List every database column name mentioned in the discussion of the URL-archiving proposal below, including columns that are only proposed.

# Selected passage
————————
Won’t you need a column indicating when the last attempt to save the URL was made, so that you don’t perform retries too frequently?

I assume this table won’t store saved URLs forever. When/how will they be cleaned up?

Now comes the interesting part, sending data to the URL-archiving code

I didn’t quite follow this section. Is the “URL-archiving code” a separate service? I didn’t see it mentioned previously. Why is a producer/consumer architecture needed here over just SELECT * FROM internet_archive_urls WHERE is_saved = FALSE ORDER BY created_at LIMIT x? Some additional information explaining the problem being solved would be helpful.

Timeline

Can you add dates to each of the weeks for clarity? :slight_smile:

Week 2

Do we need a dedicated week to come up with all SQL queries used across the application? I’d expect that the queries would be very simple and can be written as needed.

2 Likes

Thanks for the valuable feedback Bitmap, it really helped me analyse the proposal.
I would like to address your questions here, and will discuss a couple on IRC, since they are more interesting to discuss.

My plan was to go with the forked one, but now I am motivated to fix the original one. Will have a discussion with jayy-lmao on this matter.

Sure, will do it soon.

I think we can keep the last processed rows in the table itself. We can keep 2 more columns, from_table and from_table_id . Currently we are dealing with edit_note and edit_data, but later we can have more such tables from where we want to save URLs. In any case, if the container restarts, we can get the last processed ids of edit_note and edit_data from the internet_archive_table, by checking the latest rows for columns from_table and from_table_id.

We get a job_id as a response for our URL saving API. Since saving a URL takes time, the response returns us a job_id, which we can later use to check the save status of the URL. My plan is to use a concurrent task to check if URL is saved or not.

Thanks for pointing this out, we can keep a column to check the status of retries. Either we can make a last_attempt timestamp, or retry_count to check number of retries, or both. We can discuss this on IRC.

Another concurrent task that run at x interval to clean the table. We can discuss about this on IRC , regarding the parameters that we may have to check before deleting the row.

Sorry for bad choice of words :sweat_smile:. By “URL-archiving code”, I mean the task that will be making API calls to save URLs.
Regarding producer/consumer architecture, tbh I did not think we could do this by just a SQL query. Earlier on discussion with yvanzo, I planned to use redis as a source for URLs. But we later discussed about postgres queues, and then I found notify/listen mechanism to do async communication. I thought this is it, so I made my proposal around it. Yeah, you are right, it can be just a SQL query as well. But on deep thought, I think we can use notify/listen mechanism for our use case. Remember we have a task that checks for unsaved URLs as well, that runs concurrent to out main task. This task will first check if the URL has been saved (taking in account factors like last retry) , if not, it can simply notify the channel and pass the unsaved URL as a payload. In the listen part, we have our URL-saving/archiving task running, which has nothing to do with the source of URL, and it just has to save the URL. So I think it kind of decouples the whole URL-saving logic from rest of the code.
I am not really sure if it is the best practice, or if it is an overkill, or I am just imagining things, but we can have a discussion regarding this on IRC to reach a conclusion.

Yessir, soon will.

Frankly, I suck at writing queries. The main reason of a week of SQL work is to properly write, test, and make sure each query involved works fine. You’re right, it might just take a day or 2 at max to come up with the queries. I am just taking in account any unexpected issue I might face, since there will be cases involved, like polling edit_data and edit_note tables and batching them, the notify task running on internet_archive_urls table , a cleanup and retry task, with different constraints and corner cases, and since it’s me doing the job, there are more chances that some random unexpected error/issue will come. I’m sure of it. Hence a week long SQL work :sweat:.
————————
# Dataset content
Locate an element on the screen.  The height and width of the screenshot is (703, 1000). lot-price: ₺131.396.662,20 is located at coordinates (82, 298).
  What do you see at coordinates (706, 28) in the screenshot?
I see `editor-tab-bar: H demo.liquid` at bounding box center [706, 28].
————————
# Response
- is_saved
- created_at
- from_table
- from_table_id
- last_attempt
- retry_count